I personally believe if Smith plays the majority of the snaps at MLB for the Cowboys this season, he has an excellent chance of making his first Pro Bowl. I don't think he would have any problems receiving votes if he finds his name on the ballot. His story alone would get him votes, but now that he's going to be healthier this year, it's his talent that should and probably will stand out
CB Chidobe Awuzie
After overcoming his unfortunate preseason injuries, Chidobe Awuzie put together a fantastic rookie season for the Dallas Cowboys. There have been rumblings this offseason about moving Awuzie to safety because of the lack of depth at the position, but I don't think anyone on the Cowboys coaching staff has even considered the possibility.
Awuzie has a real shot of making his first Pro Bowl in 2018 if he's able to build upon how we finished last season. He had one of the lowest completion rates among all cornerbacks in the NFL last year and if he would've been able to play a full season, he may earned a Pro Bowl bid a year ago.
I'm actually expecting big things from #24 (he's no longer #33) this year, especially after the hiring of Kris Richard. He has the talent and skill set to become one the best at the position, he just has to put it all together, which I think he'll do.
P Chris Jones
It may come to a surprise to you, but Chris Jones was actually one of the better punters in the entire NFL last season in 2017. I really thought he deserved to get voted into the Pro Bowl last year, but unfortunately that isn't the way it turned out.
Jones was one of the best in the league last year at pinning the Dallas Cowboys opponents inside the 20 yard line. That is a tremendous weapon to have and he probably doesn't get the kind of recognition/gratitude he deserves from fans.
If Chris Jones can continue to be consistent like he was last season, I think he will end up making his first Pro Bowl.

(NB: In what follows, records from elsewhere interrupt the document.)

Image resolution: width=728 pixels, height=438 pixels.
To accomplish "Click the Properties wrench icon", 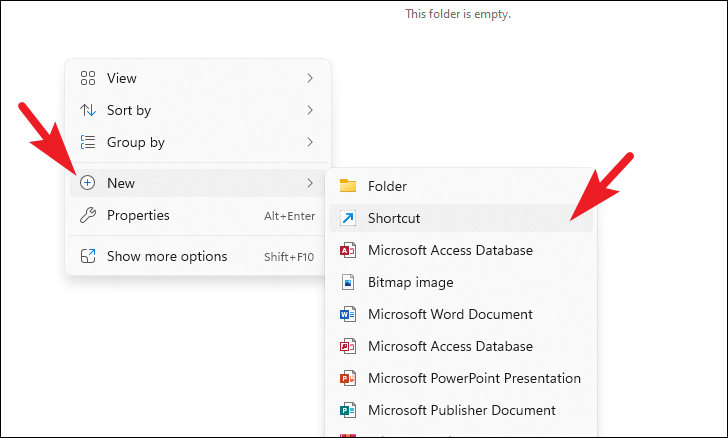I will tap(87, 215).
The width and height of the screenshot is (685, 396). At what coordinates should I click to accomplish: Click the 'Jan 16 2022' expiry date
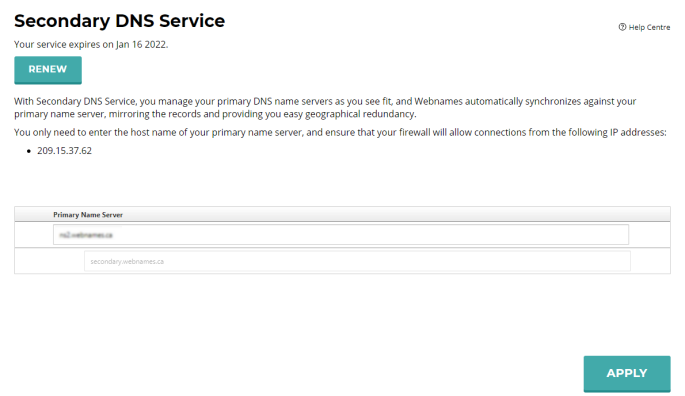(x=141, y=45)
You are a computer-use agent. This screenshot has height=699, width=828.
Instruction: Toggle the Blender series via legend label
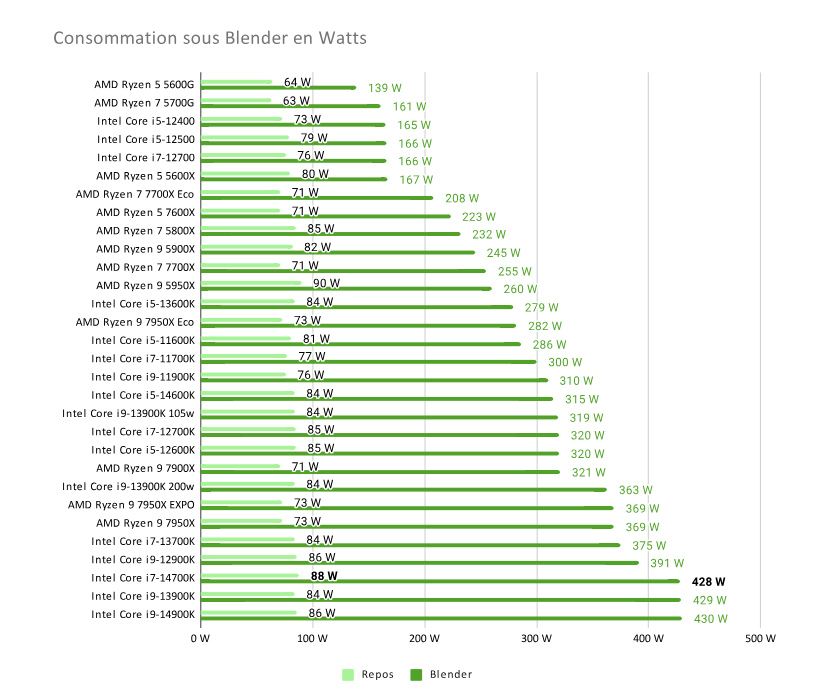coord(450,674)
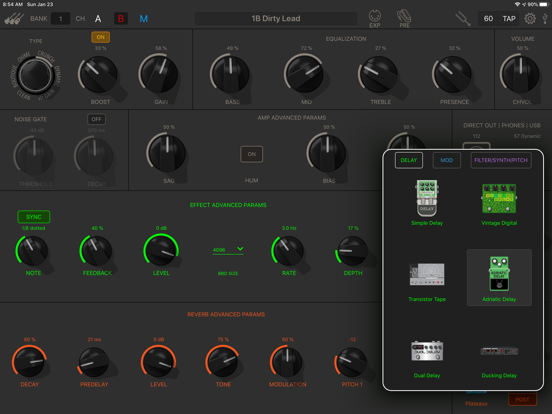The image size is (552, 414).
Task: Expand the 4096 BBD size dropdown
Action: [x=228, y=249]
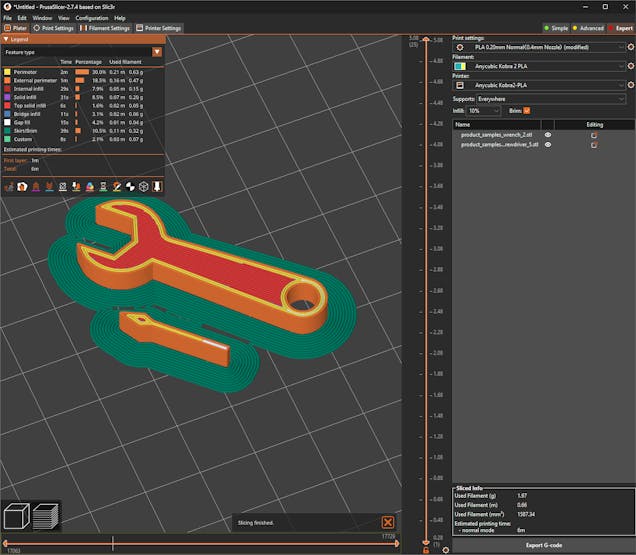Image resolution: width=636 pixels, height=555 pixels.
Task: Click the lock icon below vertical layer slider
Action: (425, 550)
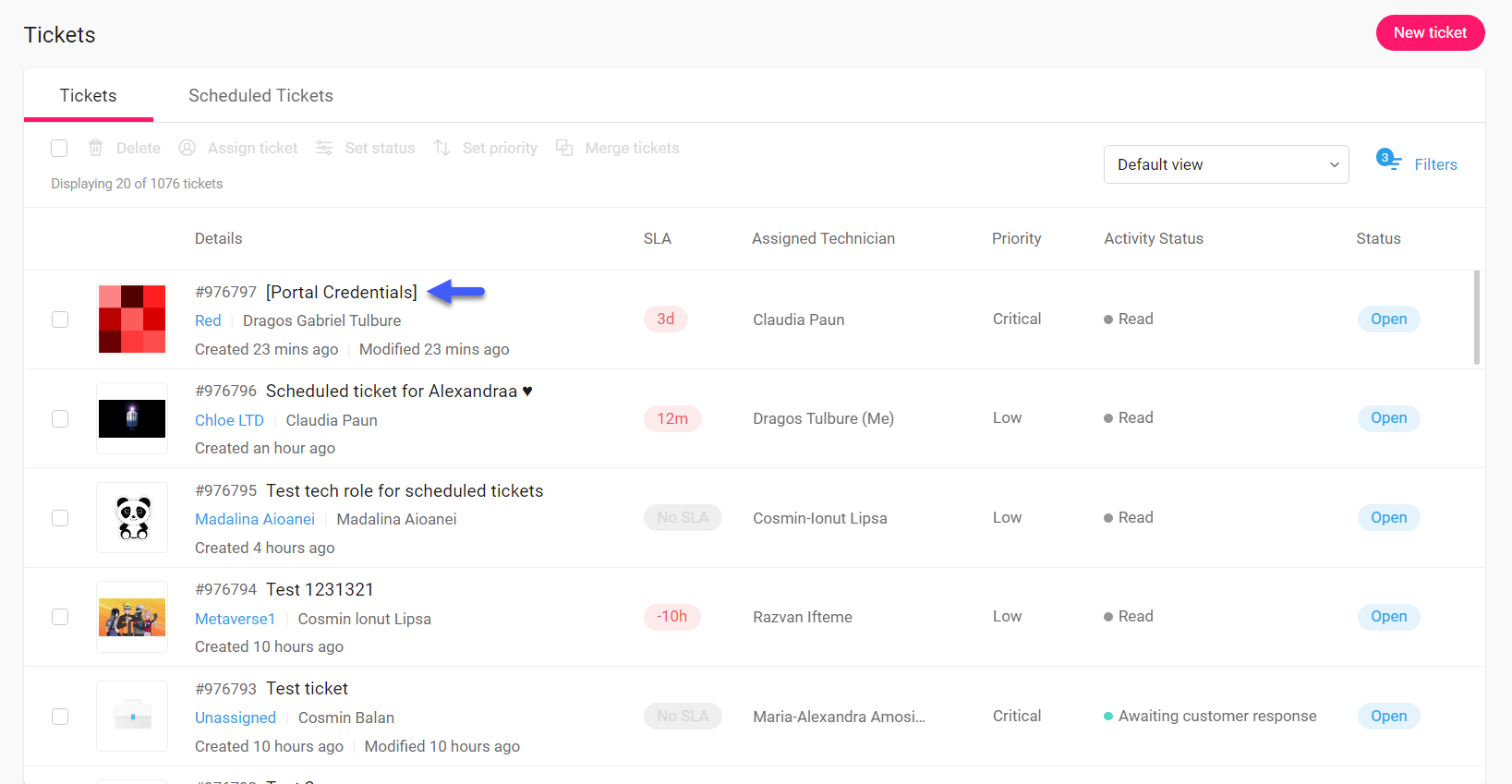Open the Filters icon with badge
1512x784 pixels.
click(1388, 161)
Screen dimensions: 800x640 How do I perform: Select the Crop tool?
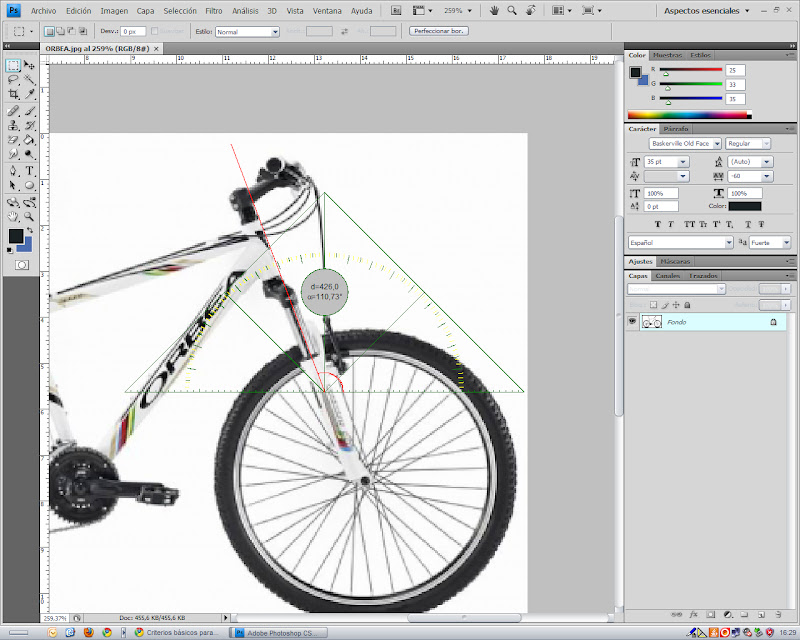14,94
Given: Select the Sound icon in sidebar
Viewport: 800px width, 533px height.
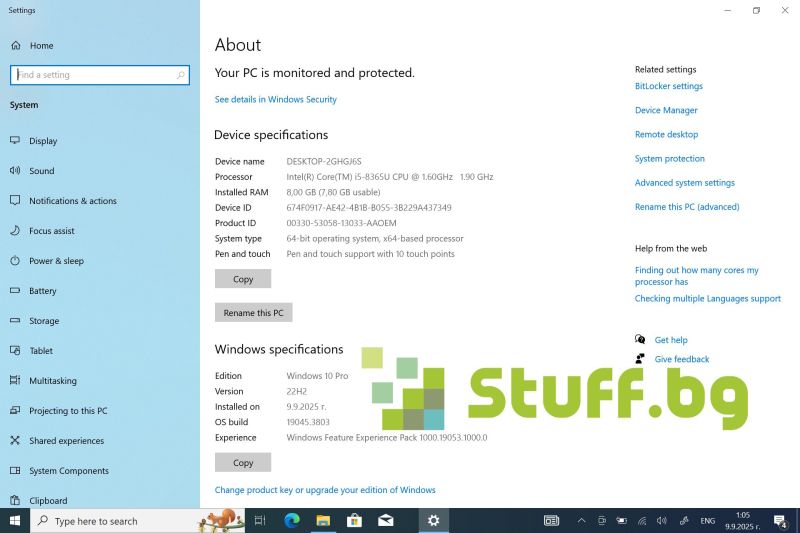Looking at the screenshot, I should click(x=16, y=171).
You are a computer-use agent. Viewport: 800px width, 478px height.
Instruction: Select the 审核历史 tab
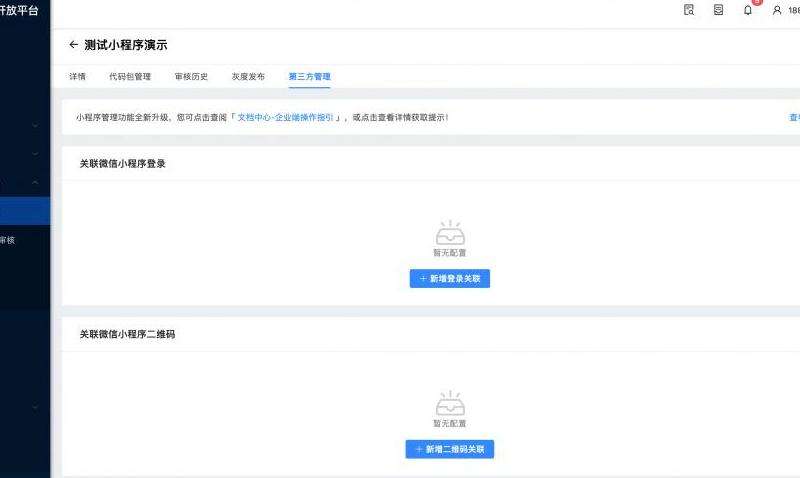[191, 76]
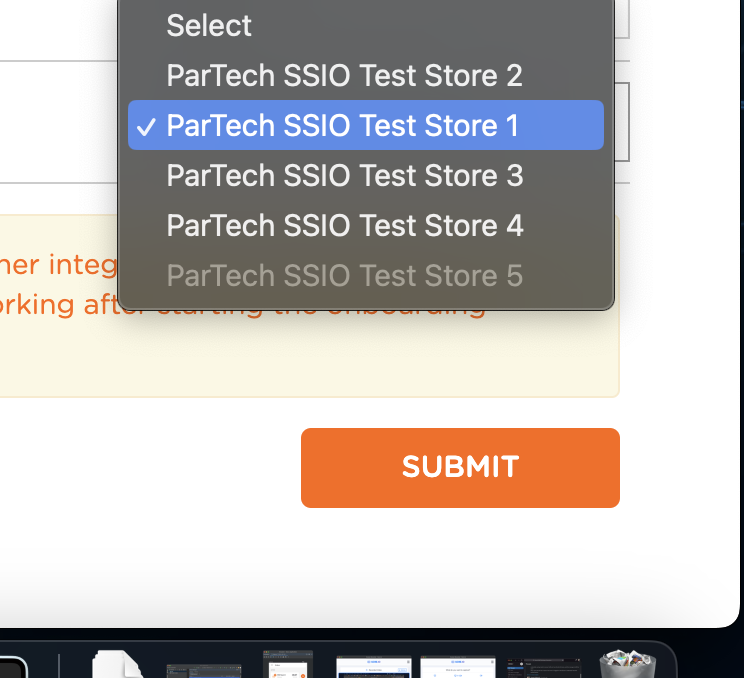This screenshot has width=744, height=678.
Task: Select checked ParTech SSIO Test Store 1
Action: click(366, 125)

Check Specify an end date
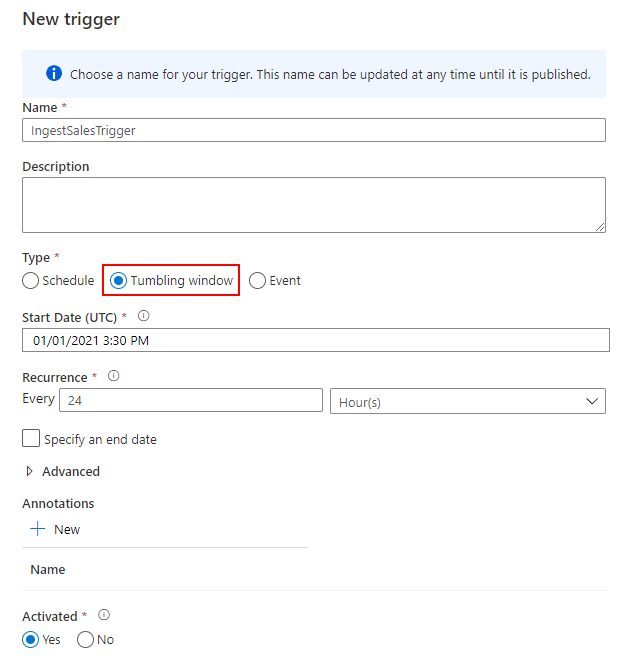click(31, 438)
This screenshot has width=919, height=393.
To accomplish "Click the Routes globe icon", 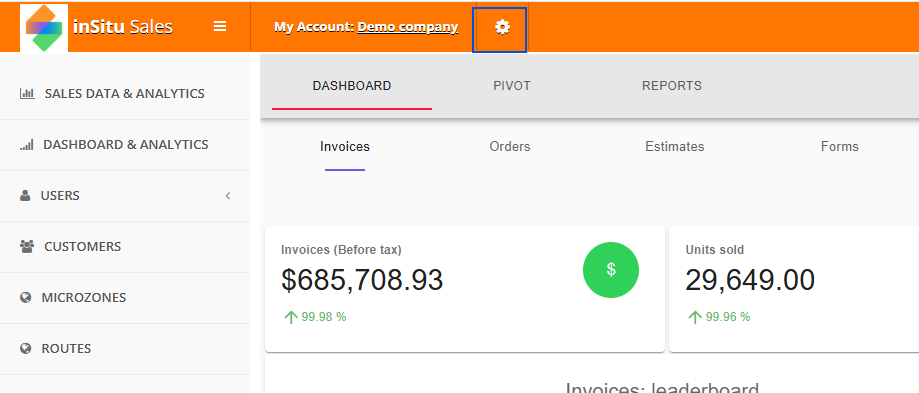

It's difficult to earn such an honor as a punter because they aren't exactly "known" players, but consistency can help get his name out there and earn him some important votes.
DT David Irving
If not for his four-game suspension to start the 2017 season and the fact he missed the last four games of the year with a concussion, David Irving might have joined DeMarcus Lawrence in their first Pro Bowl appearances. Unfortunately, that didn't happen and Irving was left watching from home.
2018 will start exactly like Irving's 2017 season, with a four-game suspension. This doesn't really bode well for his chances to make his first Pro Bowl, but if he rebounds like he did in 2017 after his suspension he could find his name on the ballot sheet when voting opens up.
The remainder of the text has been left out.